_EXERCISE INSTRUCTIONS:_ Retype the data that follows exactly. No pictures belong in the copy.

_INPUT MATERIAL:_
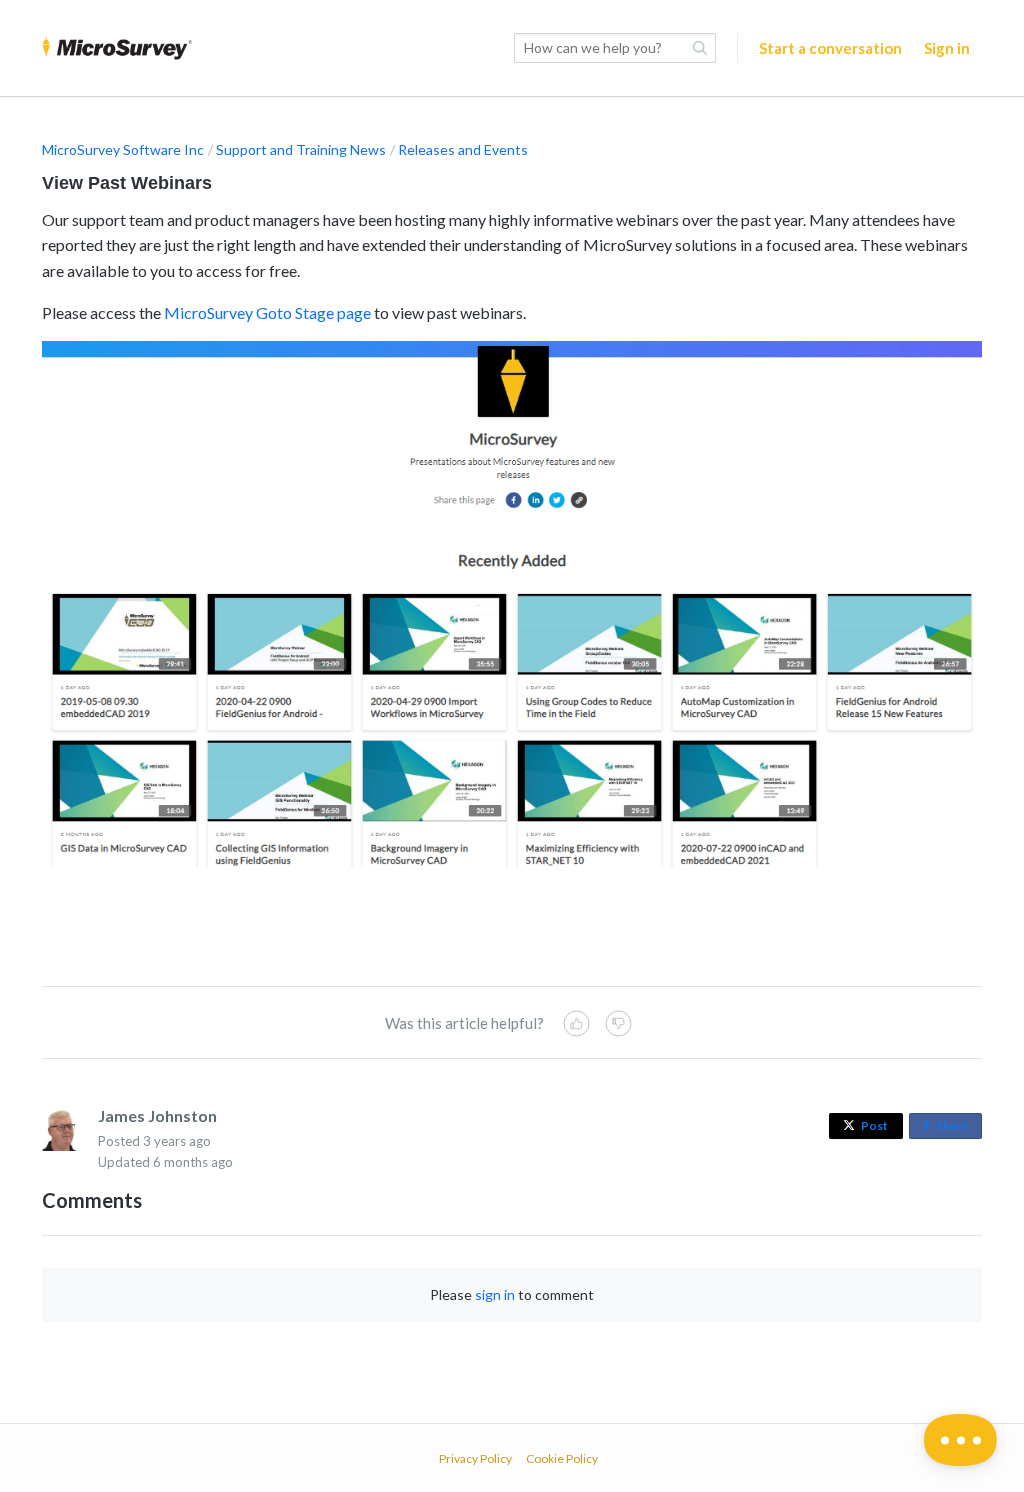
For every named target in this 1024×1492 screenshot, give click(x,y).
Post (874, 1125)
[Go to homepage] (117, 48)
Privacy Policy (475, 1458)
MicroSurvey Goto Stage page (267, 312)
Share (956, 1128)
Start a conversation (830, 48)
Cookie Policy (562, 1458)
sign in (495, 1294)
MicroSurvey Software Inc (123, 149)
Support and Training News (301, 149)
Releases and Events (463, 149)
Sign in (947, 48)
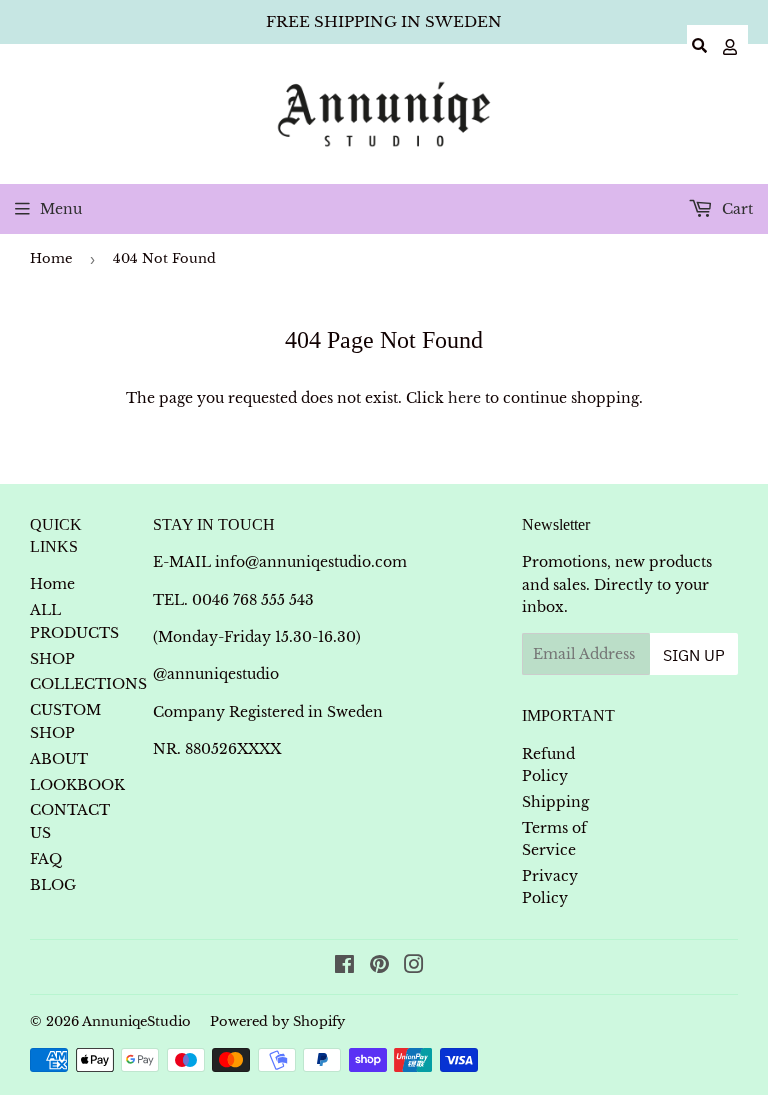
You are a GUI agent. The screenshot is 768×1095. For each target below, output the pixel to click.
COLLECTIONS (88, 684)
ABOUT (59, 759)
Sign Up (694, 655)
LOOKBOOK (77, 785)
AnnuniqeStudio (136, 1021)
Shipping (555, 802)
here (464, 398)
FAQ (46, 859)
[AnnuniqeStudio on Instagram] (414, 967)
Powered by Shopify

_SOLUTION FOR THIS TASK:_
For every named target in this 1024×1492 screenshot, give click(x,y).
Post (874, 1125)
[Go to homepage] (117, 48)
Privacy Policy (475, 1458)
MicroSurvey Goto Stage page (267, 312)
Share (956, 1128)
Start a conversation (830, 48)
Cookie Policy (562, 1458)
sign in (495, 1294)
MicroSurvey Software Inc (123, 149)
Support and Training News (301, 149)
Releases and Events (463, 149)
Sign in (947, 48)
You are a GUI agent. The screenshot is 768×1095. For each target below, output the pixel to click.
COLLECTIONS (88, 684)
ABOUT (59, 759)
Sign Up (694, 655)
LOOKBOOK (77, 785)
AnnuniqeStudio (136, 1021)
Shipping (555, 802)
here (464, 398)
FAQ (46, 859)
[AnnuniqeStudio on Instagram] (414, 967)
Powered by Shopify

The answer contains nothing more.